_Records for the task_

—————

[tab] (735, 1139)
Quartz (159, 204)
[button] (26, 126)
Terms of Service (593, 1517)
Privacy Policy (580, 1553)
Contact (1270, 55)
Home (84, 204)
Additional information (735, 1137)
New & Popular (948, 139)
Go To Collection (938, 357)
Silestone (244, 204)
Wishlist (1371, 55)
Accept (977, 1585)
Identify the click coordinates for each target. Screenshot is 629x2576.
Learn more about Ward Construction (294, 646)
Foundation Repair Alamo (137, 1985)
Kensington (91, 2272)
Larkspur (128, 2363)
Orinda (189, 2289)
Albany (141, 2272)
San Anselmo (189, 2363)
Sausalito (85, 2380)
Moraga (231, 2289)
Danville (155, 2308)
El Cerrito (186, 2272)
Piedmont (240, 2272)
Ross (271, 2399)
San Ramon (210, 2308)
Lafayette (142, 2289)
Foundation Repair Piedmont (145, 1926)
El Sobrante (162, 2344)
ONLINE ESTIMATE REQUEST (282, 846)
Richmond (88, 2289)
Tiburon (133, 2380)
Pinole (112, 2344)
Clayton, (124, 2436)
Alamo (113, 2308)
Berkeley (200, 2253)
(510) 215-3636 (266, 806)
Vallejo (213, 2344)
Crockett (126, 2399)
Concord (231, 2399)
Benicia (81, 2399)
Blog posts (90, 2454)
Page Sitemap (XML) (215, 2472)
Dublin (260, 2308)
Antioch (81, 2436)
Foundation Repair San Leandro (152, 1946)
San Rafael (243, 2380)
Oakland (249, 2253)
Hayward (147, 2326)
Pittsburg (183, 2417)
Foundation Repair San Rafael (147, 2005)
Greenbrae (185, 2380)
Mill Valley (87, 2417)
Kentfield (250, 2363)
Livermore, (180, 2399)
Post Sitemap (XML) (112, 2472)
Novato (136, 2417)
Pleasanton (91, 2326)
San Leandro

—————

_Description of the task_
Each line of the data is to be output exactly, with none skipped.

_Solution to this task_
[tab] (735, 1139)
Quartz (159, 204)
[button] (26, 126)
Terms of Service (593, 1517)
Privacy Policy (580, 1553)
Contact (1270, 55)
Home (84, 204)
Additional information (735, 1137)
New & Popular (948, 139)
Go To Collection (938, 357)
Silestone (244, 204)
Wishlist (1371, 55)
Accept (977, 1585)
Identify the click coordinates for each target. Screenshot is 629x2576.
Learn more about Ward Construction (294, 646)
Foundation Repair Alamo (137, 1985)
Kensington (91, 2272)
Larkspur (128, 2363)
Orinda (189, 2289)
Albany (141, 2272)
San Anselmo (189, 2363)
Sausalito (85, 2380)
Moraga (231, 2289)
Danville (155, 2308)
El Cerrito (186, 2272)
Piedmont (240, 2272)
Ross (271, 2399)
San Ramon (210, 2308)
Lafayette (142, 2289)
Foundation Repair Piedmont (145, 1926)
El Sobrante (162, 2344)
ONLINE ESTIMATE REQUEST (282, 846)
Richmond (88, 2289)
Tiburon (133, 2380)
Pinole (112, 2344)
Clayton, (124, 2436)
Alamo (113, 2308)
Berkeley (200, 2253)
(510) 215-3636 (266, 806)
Vallejo (213, 2344)
Crockett (126, 2399)
Concord (231, 2399)
Benicia (81, 2399)
Blog posts (90, 2454)
Page Sitemap (XML) (215, 2472)
Dublin (260, 2308)
Antioch (81, 2436)
Foundation Repair San Leandro (152, 1946)
San Rafael (243, 2380)
Oakland (249, 2253)
Hayward (147, 2326)
Pittsburg (183, 2417)
Foundation Repair San Rafael (147, 2005)
Greenbrae (185, 2380)
Mill Valley (87, 2417)
Kentfield (250, 2363)
Livermore, (180, 2399)
Post Sitemap (XML) (112, 2472)
Novato (136, 2417)
Pleasanton (91, 2326)
San Leandro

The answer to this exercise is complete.